So here’s the Golden Rule of parenting: Never say, “But I’d never do that!” about another parent’s behavior. Don’t even think it. Because this is basically an open invitation to tempt fate and engage in this very behavior more or less immediately.
Take yelling. I never thought I’d yell at my older son. I thought I’d rationally explain rules and that he would follow them. Why? For a long time, this was actually the case. He was incredibly laid-back. He was an easy baby and a placid toddler. My kid did what we asked. He almost never threw a tantrum. Nursery-school conferences consisted mainly of pleasantries. He didn’t whine. He was predictable and almost always good-natured. Life was easy.
Last month, we had another baby. And, last month, my bigger son started kindergarten. And my super-easy child, the one who never caused any trouble, became contrary. He talks back sometimes. Everything is a negotiation, from getting dressed to eating dinner. He whines and pouts. He takes approximately 309 hours to get ready for school and refuses to discuss his day. And, to be honest, I don’t know how to deal with it. I’ve never had to deal with it.

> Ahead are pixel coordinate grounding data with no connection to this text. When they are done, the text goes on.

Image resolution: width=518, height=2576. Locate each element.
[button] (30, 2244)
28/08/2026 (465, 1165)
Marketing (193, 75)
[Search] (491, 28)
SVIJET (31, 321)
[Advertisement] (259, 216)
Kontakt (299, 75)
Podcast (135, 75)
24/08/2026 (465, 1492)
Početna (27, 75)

And last night, I lost it. He whined about some inconsequential thing, then refused to go to bed and stomped his feet (this was new), then began yelling and proceeded to wake up his brother, who had finally drifted off to sleep after an hour-long shrieking jag. My husband was out playing poker. I was alone, in the same yoga pants I’d been wearing since roughly last week, my carpet was encrusted with cracker crumbs and dried milk and there were three dirty diapers rolled up in the hallway like lonely burritos, waiting to be escorted to a Diaper Dekor. Everything was disorganized and chaotic and bleak, and I felt like a failure.
And so I just screamed.
“Get upstairs!” I hissed. “Now. Right. Now. Do it.”
I had no playbook. I had no manual. Instead, I reflexively remembered how my own parents would act if my brother or I acted out. Bad behavior just wasn’t tolerated. It wasn’t acceptable. God help me if I threw a temper tantrum. One look from my mother would send me scampering into my room. She was in control. It was not a democracy.

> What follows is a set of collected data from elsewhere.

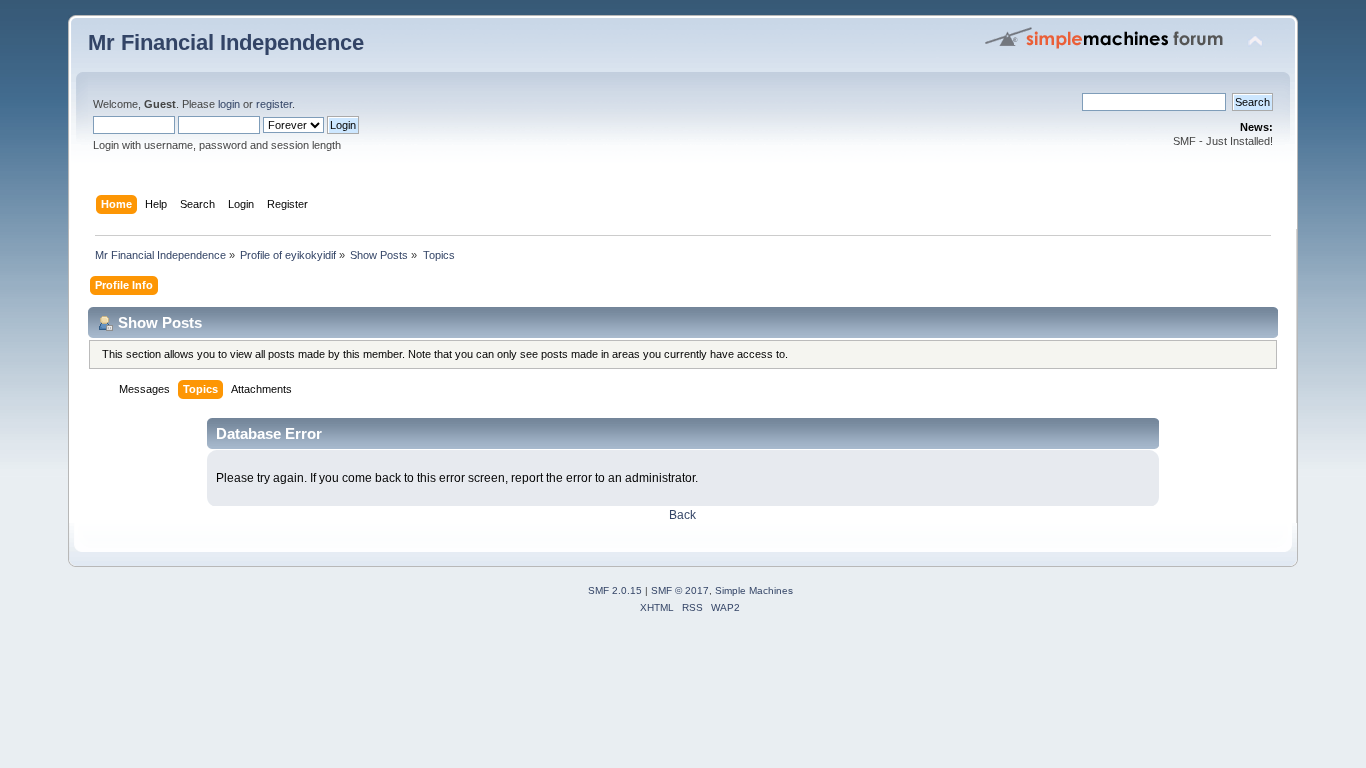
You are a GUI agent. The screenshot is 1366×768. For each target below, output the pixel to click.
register (274, 104)
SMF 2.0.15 (615, 590)
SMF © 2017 (680, 590)
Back (682, 515)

I wanted to showcase the same control, but instead I felt totally frazzled, standing there on the staircase, capable only of a primal hiss.
He looked at me with something that resembled genuine fear. He’d never seen me scream at him before. Not really. He scampered up the stairs.
“Now,” I hissed again.
He leapt into bed. Suddenly he looked very small. His brown eyes were open wide, and he looked afraid. I felt terrible. Terrible! How could I have screamed at him? Of course, the previous week I’d happened upon a study about how yelling at a teenager is as bad as physical punishment. If it’s bad for teenagers, who knows how bad it is for a 6-year-old?
Well, he settled down, and everyone apologized to everyone, and I told him a bedtime story and life moved on. But this will happen again. Maybe even tonight. And right now, my only comeback for his behavior is, “This isn’t tolerated.” Weak! Is that enough? It was enough for me as a little kid, but maybe that won’t fly for him. And I don’t think screaming about it is the answer.
The bigger problem is that for the first time since he was a baby, I feel completely off my game. I was spoiled. I wasn’t tested. Now I’m being tested, and I’m not sure what to do. A sense of security (maybe even smugness?) has given way to helplessness.
Now, the Jewish tradition prizes discipline. I don’t pretend to adhere whatsoever to any sort of religious doctrine when setting boundaries. But there’s some solace here. Historically, discipline hasn’t been seen as a bad thing: “Whoever God loves, He admonishes.” But right now I’m unsure how to discipline with love. I’ve always been able to rationalize and explain. But there’s no rationalizing or explaining when your child plants himself mid-staircase and flatly refuses to go to bed. Sometimes, there’s only anger.
And I’m not sure what to do. But I do know that other parents have completely lost it and then ended up feeling sorry later, too; I’ve talked about it with them, I’ve emailed about it with them, readers have asked me about it. And I’ve only understood abstractly, until now.
So I just want to say that I relate. I feel you. Sometimes you scream at your innocent little kid, and it makes you want to cry.